* [Assignment 1]:
In the VMware news item, what caused ESX 3.5 Update 2 and ESXi 3.5 Update 2 licenses to expire incorrectly?
* [Assignment 2]:
Translate this sentence from the VMware news item into German: "VMware has released new versions of ESX and ESXi 3.5 Update 2, along with 'express patches' that can be applied to original builds that are already installed."
* [Assignment 3]:
According to the VMware news item, why does ESXi require external management tools?

Business IT - Technology

An embarrassing blunder has forced VMware to issue a second version of ESX 3.5 Update 2 and ESXi 3.5 Update 2 to fix a bug that caused licences to incorrectly expire. The problem arose because a time limitation from a beta version of the virtualisation software was incorrectly left in the code that was shipped.

ESX is VWware's "bare metal" hypervisor that partitions a physical server into multiple virtual machines, each running a separate operating system. ESXi is a free version that does not include the service console, and therefore requires external management tools.

CEO Paul Maritx apologised to customers, saying "We are doing everything in our power to make sure this doesn’t happen again.

"VMware prides itself on the quality and reliability of our products, and this incident has prompted a thorough self-examination of how we create and deliver products to our customers.

"We have kicked off a comprehensive, in-depth review of our QA and release processes, and will quickly make the needed changes."

Symptoms included the error messages "This product has expired. Be sure that your host machine's date and time are set correctly" when trying to power on a virtual machine, or "A General System error occurred: Internal error" when trying to deploy a virtual machine.

VMware has released new versions of ESX and ESXi 3.5 Update 2, along with 'express patches' that can be applied to original builds that are already installed.

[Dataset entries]
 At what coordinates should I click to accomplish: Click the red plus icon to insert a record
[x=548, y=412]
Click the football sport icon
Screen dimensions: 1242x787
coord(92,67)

* [Final answer 1]:
A time limitation from a beta version of the virtualisation software was incorrectly left in the shipped code.

* [Final answer 2]:
VMware hat neue Versionen von ESX und ESXi 3.5 Update 2 veröffentlicht, zusammen mit „Express-Patches“, die auf bereits installierte ursprüngliche Builds angewendet werden können.

* [Final answer 3]:
ESXi is a free version that does not include the service console. It therefore requires external management tools.